* _Problem to solve_
Your task is to transcribe all of the records exactly and leave out the pictures.

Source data
>>>
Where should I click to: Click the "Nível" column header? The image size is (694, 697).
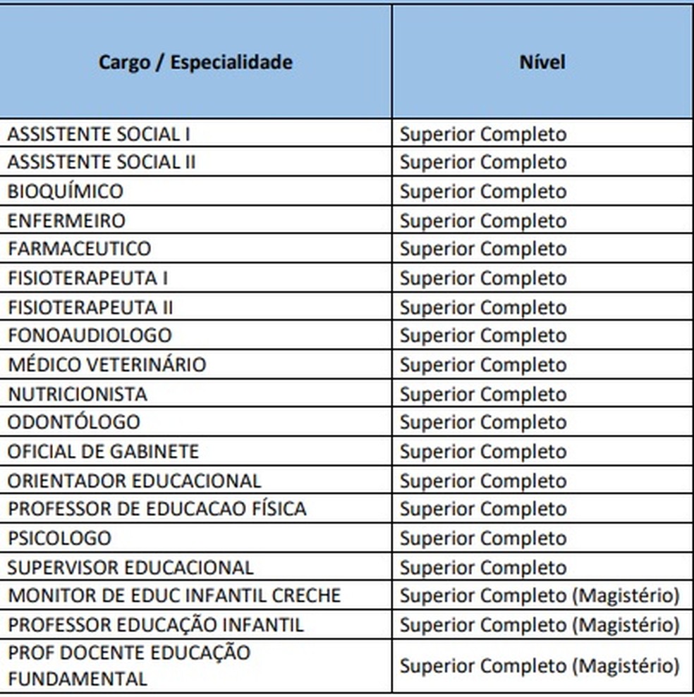click(542, 62)
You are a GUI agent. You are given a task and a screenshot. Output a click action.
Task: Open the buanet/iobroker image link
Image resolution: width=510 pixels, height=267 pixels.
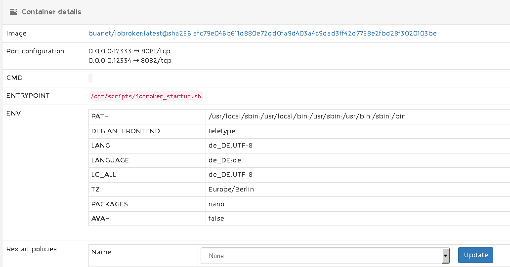pyautogui.click(x=262, y=34)
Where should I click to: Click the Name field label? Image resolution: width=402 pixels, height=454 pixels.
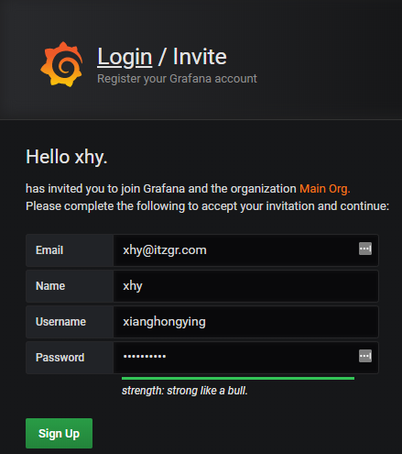click(x=50, y=286)
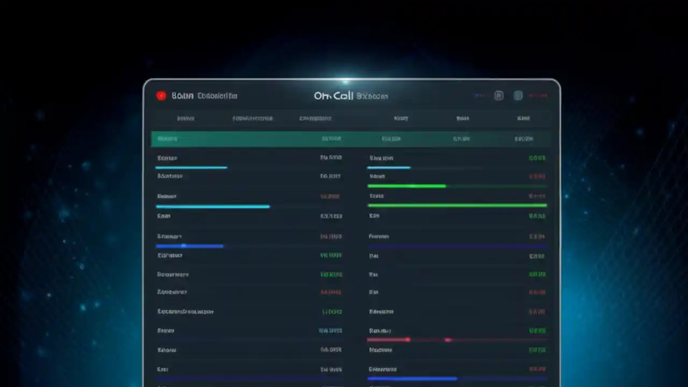Click the short cyan progress slider in left column
Image resolution: width=688 pixels, height=387 pixels.
(191, 167)
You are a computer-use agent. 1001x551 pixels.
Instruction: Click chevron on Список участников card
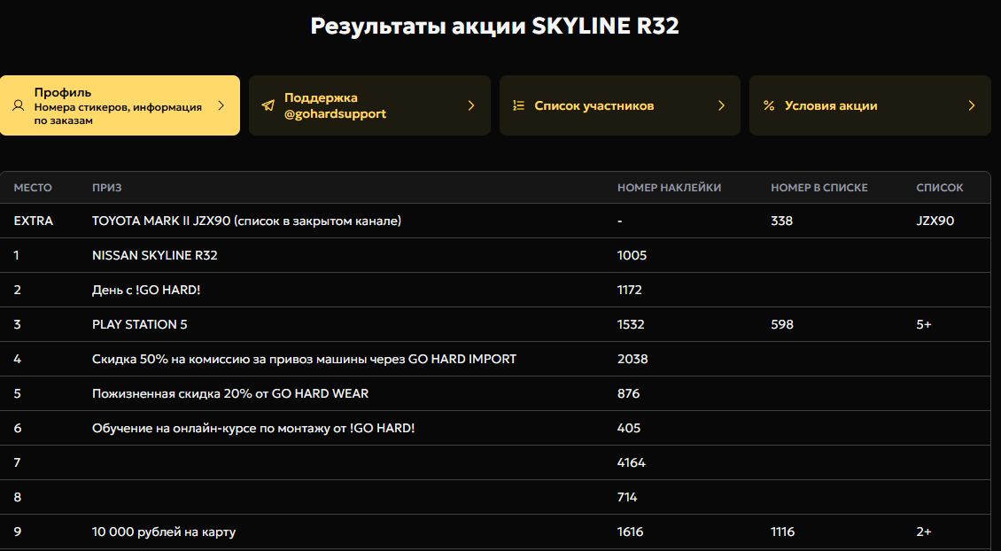pos(721,105)
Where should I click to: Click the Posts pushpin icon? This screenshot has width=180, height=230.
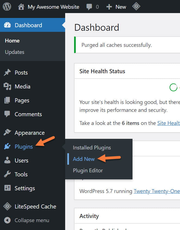(x=7, y=73)
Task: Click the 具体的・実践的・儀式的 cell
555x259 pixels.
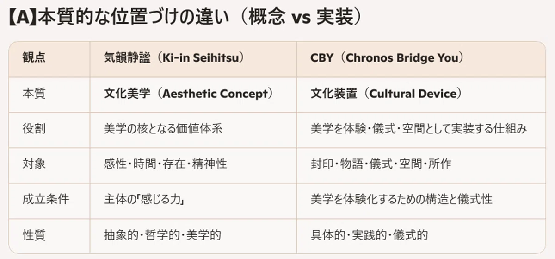Action: tap(369, 234)
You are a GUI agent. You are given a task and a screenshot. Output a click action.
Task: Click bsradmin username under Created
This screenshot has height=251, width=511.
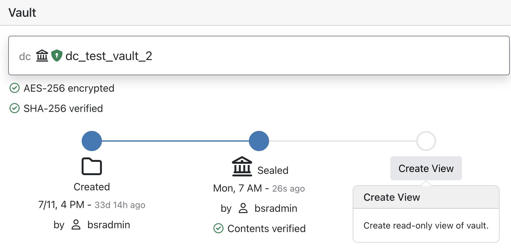tap(109, 225)
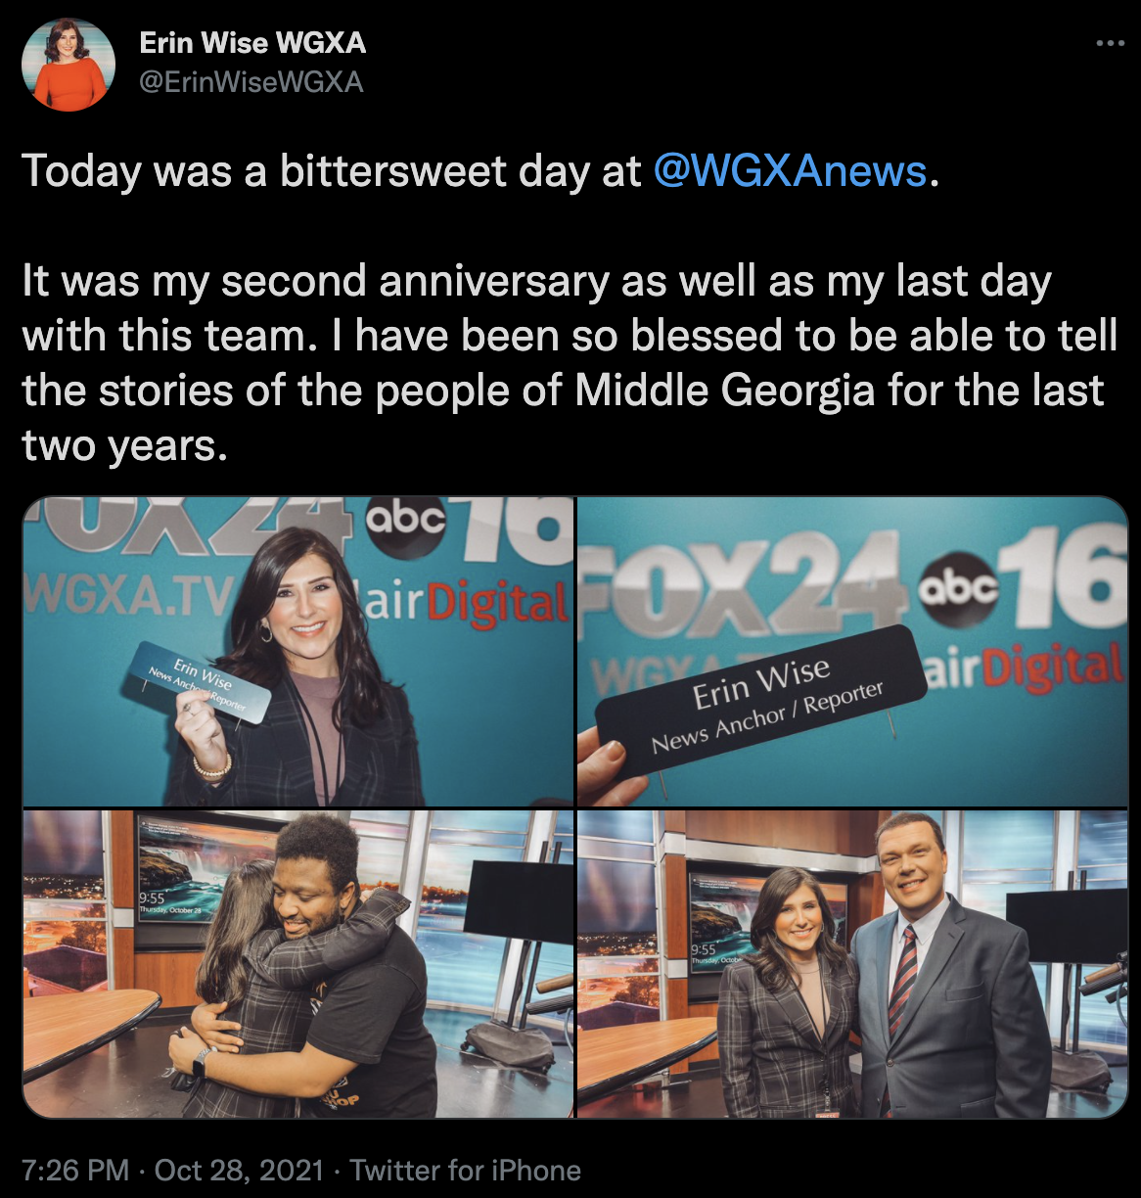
<<<
* _Answer section_
Where should I click to: Click the "Nível" column header? The image size is (694, 697).
click(542, 62)
You are a GUI agent. You are given a task and a screenshot. Output a click action.
Task: Open the buanet/iobroker image link
Image resolution: width=510 pixels, height=267 pixels.
pyautogui.click(x=262, y=34)
Where should I click to: Click the Name field label? Image resolution: width=402 pixels, height=454 pixels.
click(x=50, y=286)
Click the short cyan progress slider in left column
Image resolution: width=688 pixels, height=387 pixels.
(191, 167)
You are a computer-use agent. 1001x551 pixels.
Instruction: Click chevron on Список участников card
pos(721,105)
Where should I click to: Click the Posts pushpin icon? This screenshot has width=180, height=230.
(x=7, y=73)
Task: Click the 具体的・実践的・儀式的 cell
555x259 pixels.
Action: tap(369, 234)
You are a GUI agent. You are given a task and a screenshot. Output a click action.
Task: Click bsradmin username under Created
This screenshot has height=251, width=511.
tap(109, 225)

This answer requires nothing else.